BRAND AKTUELL: Neuer Anfang

28.10.2017
Kolumne

Die Kolumne "BRAND AKTUELL" ist am 28./29. Oktober 2017 in der Wochenzeitung FULDA AKTUELL erschienen.

709 Abgeordnete, davon 289 neue (das sind über 40 Prozent aller Mitglieder des Parlaments), sieben Parteien und sechs Fraktionen – so viele wie seit sechzig Jahren nicht mehr: Es hat sich einiges verändert im neuen Bundestag, der jetzt zu seiner ersten Sitzung zusammenkam.

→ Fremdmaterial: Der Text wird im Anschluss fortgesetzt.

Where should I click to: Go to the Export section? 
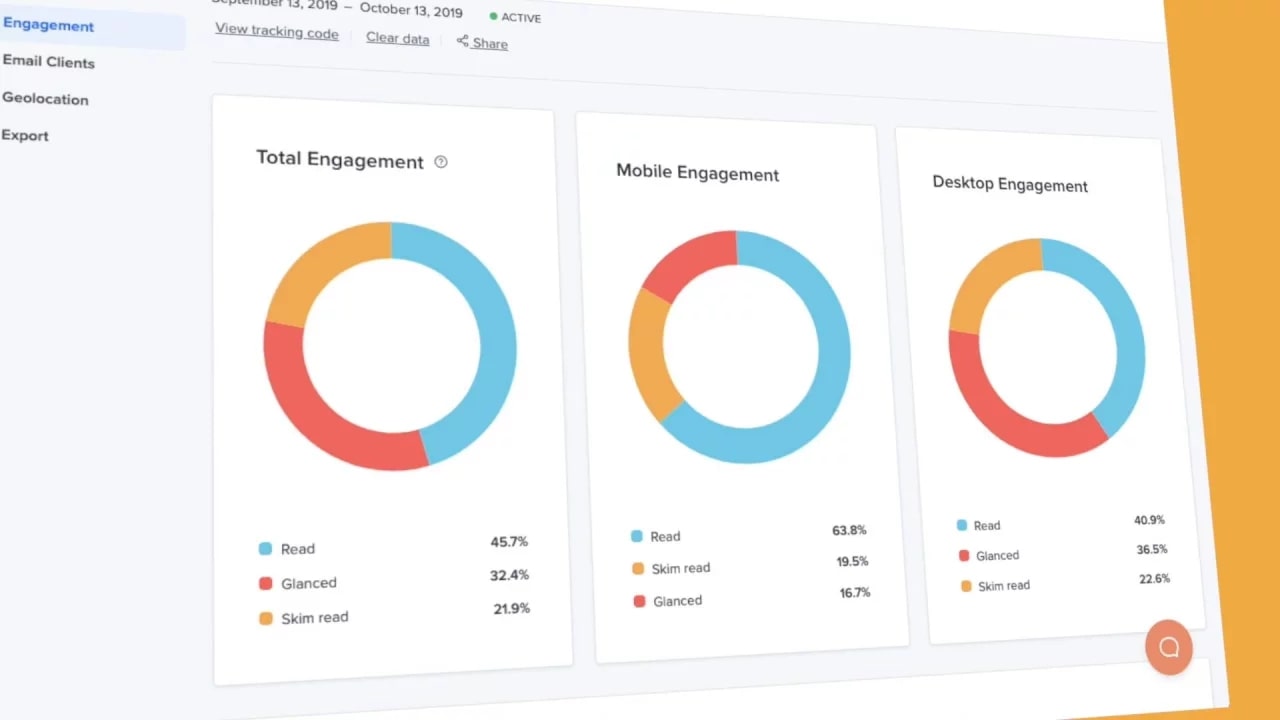[26, 136]
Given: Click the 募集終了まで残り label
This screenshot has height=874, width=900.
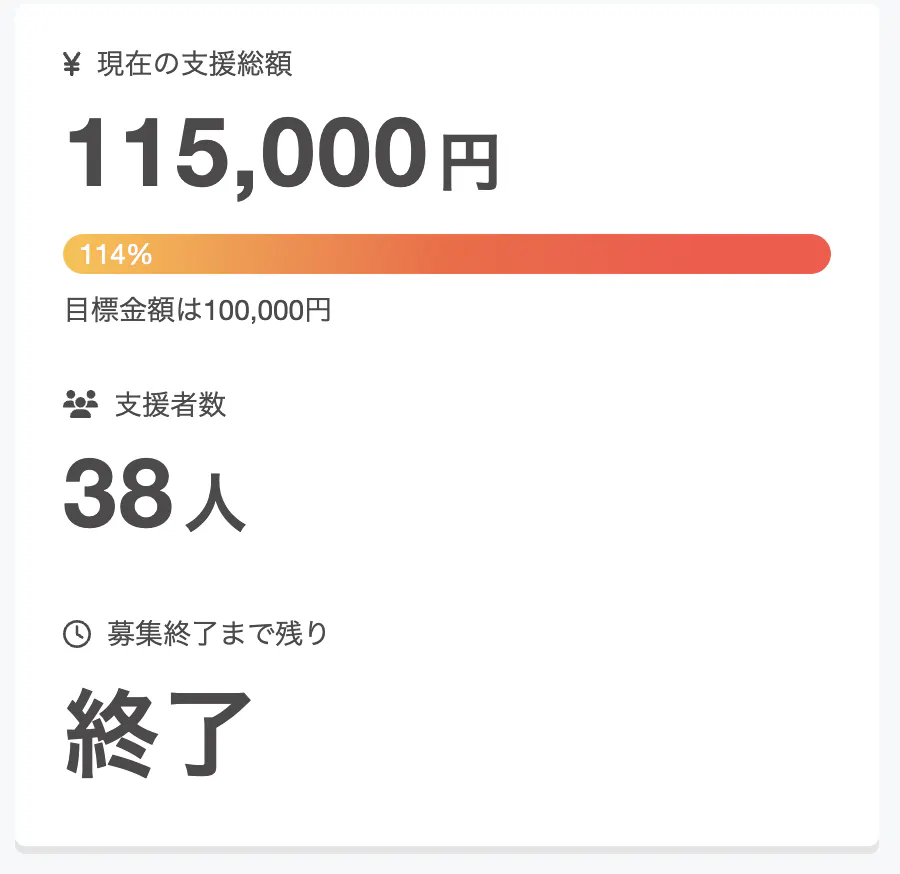Looking at the screenshot, I should point(218,633).
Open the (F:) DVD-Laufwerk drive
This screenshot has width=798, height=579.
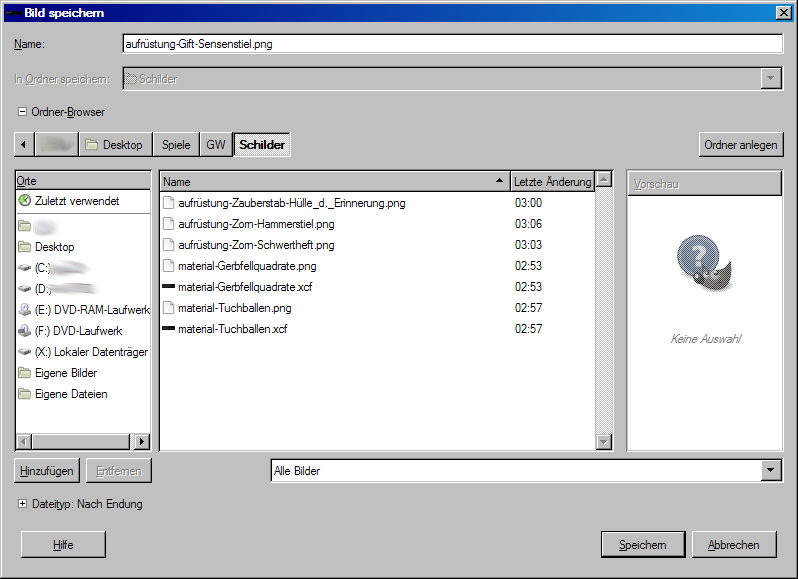point(78,331)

Viel wird seit Monaten berichtet über Erregung und Krisengefühle in der Republik – die so neu nicht wirklich sind, wie die neue Nr. 2 des Staates in seiner ersten Rede als Bundestagspräsident betonte. Seit 1972 immer direkt gewählt, hat Wolfgang Schäuble politisch viel erlebt: RAF-Terror, Wirtschaftskrise, Tschernobyl, Kalter Krieg, NATO-Doppelbeschluss oder Aufbau Ost – bis zum persönlichen Schicksal, seit dem Attentat 1990 im Rollstuhl sitzen zu müssen.

Überall in Europa verschärft sich angesichts von Konflikten, Globalisierung und rasantem Wandel die Tonlage. „Jedem erscheint etwas anderes wichtig. Jeder scheint gelegentlich nur noch seine eigenen Probleme wahrzunehmen. Es gibt nicht mehr das eine Thema“, so Schäuble.

Demokratischer Streit ist notwendig, nach Regeln und mit der Bereitschaft Mehrheitsentscheidungen zu akzeptieren, und sie nicht zu diffamieren. Fairness, Anstand und Respekt forderte der bekennende Christ ein: „Es gab in den vergangenen Monaten in unserem Land Töne der Verächtlichmachung und Erniedrigung. Das hat keinen Platz in einem zivilisierten Miteinander.“

Kompliziertheit und Streit auszuhalten, das fordert jeden. An Lösungen zu arbeiten, die auch halten und dem Land dienen, und zwar bei steigenden Erwartungen und nicht immer wachsenden Spielräumen – das ist der Auftrag, besonders auch an das neue Parlament. Weltuntergangs-Propheten sind mir schon immer suspekt. Konstruktiver Streit, notwendige Kontroversen und Entscheidungen – darauf freue ich mich.